FILE- In this May 14, 1999, file photo, U.N. honor guards carry a coffin containing the remains of the American soldiers after it was returned from North Korea at the border village of Panmunjom, South Korea. South Korean media reported that the U.S. military plans to send 215 caskets to North Korea through a border village on Saturday, June 23, 2018, so that the North could begin the process of returning the remains of U.S. soldiers who have been missing since the 1950-53 Korean War. (AP Photo/Ahn Young-joon, File)

US prepares for North Korea's return of American war remains

June 23, 2018 - 5:28 am

SEOUL, South Korea (AP) — The U.S. military said Saturday that it was moving "assets" to a U.S. air base near South Korea's capital and to the inter-Korean border to prepare for North Korea's returning of the remains of U.S. soldiers who have been missing since the 1950-53 Korean War.

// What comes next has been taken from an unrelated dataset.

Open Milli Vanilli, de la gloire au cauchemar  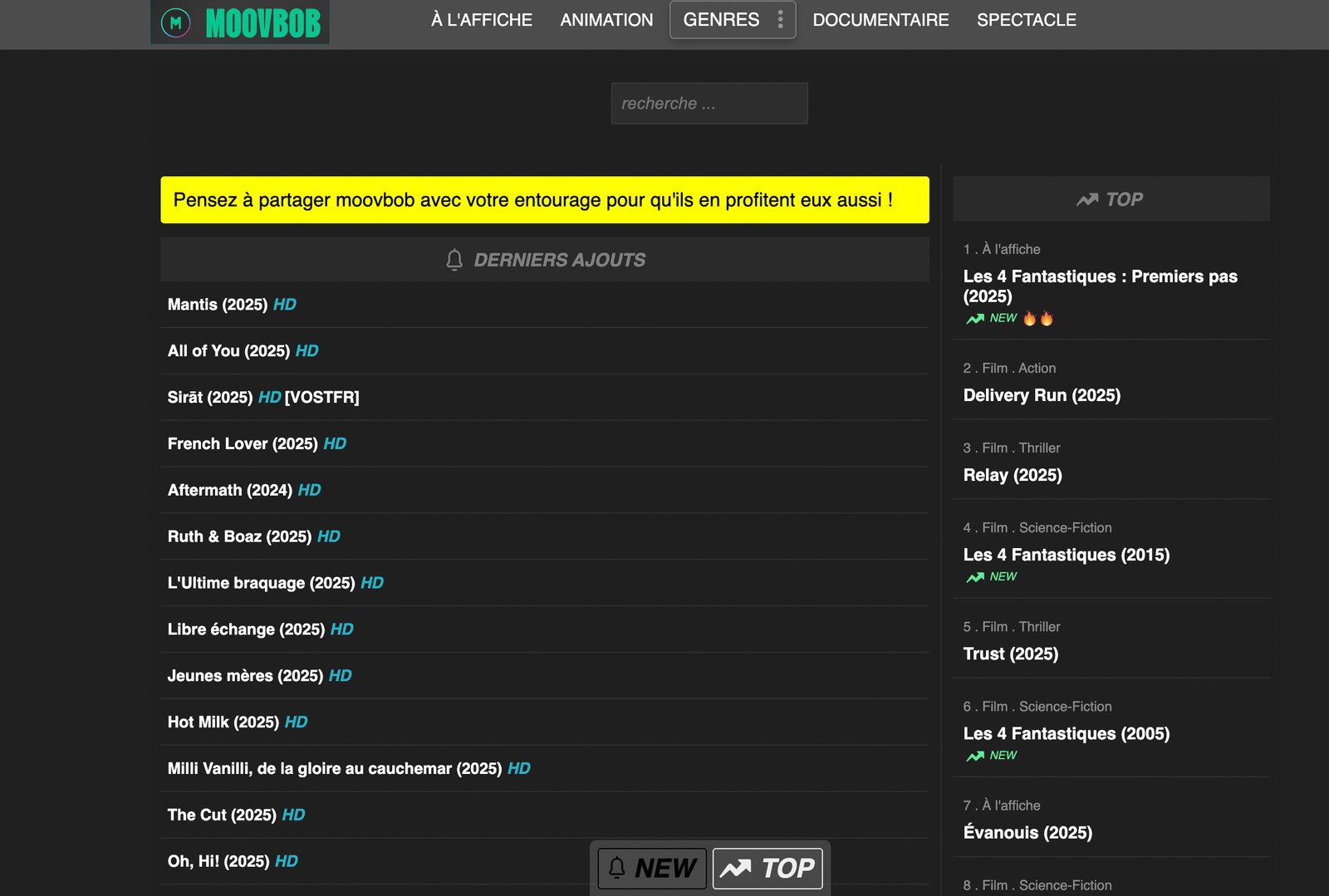(x=335, y=769)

But U.S. Forces Korea spokesman Col. Chad Carroll denied a report by South Korea's Yonhap news agency that U.S. military vehicles carrying more than 200 caskets were planning to cross into North Korea on Saturday.

North Korea agreed to send home U.S. war remains during the June 12 summit between North Korean leader Kim Jong Un and President Donald Trump.

Carroll said in an email that the U.S.-led U.N. Command was moving "assets" to a U.S. air base in Pyeongtaek, South Korea, south of Seoul, and to the Joint Security Area at the border to prepare for the process, but that plans were "still preliminary."

Earlier Saturday, Yonhap cited an unnamed source as saying that about 30 U.S. military vehicles carrying 215 caskets were expected to cross into the North on Saturday afternoon. Carroll called the report "completely false," but didn't immediately reply to an inquiry about the number of caskets being readied.

Between 1996 and 2005, joint U.S.-North Korea military search teams conducted 33 recovery operations that collected 229 sets of American remains.

But efforts to recover and return other remains have stalled for more than a decade because of the North's nuclear weapons development and U.S. claims that the safety of recovery teams it sent during the administration of former President George W. Bush was not sufficiently guaranteed.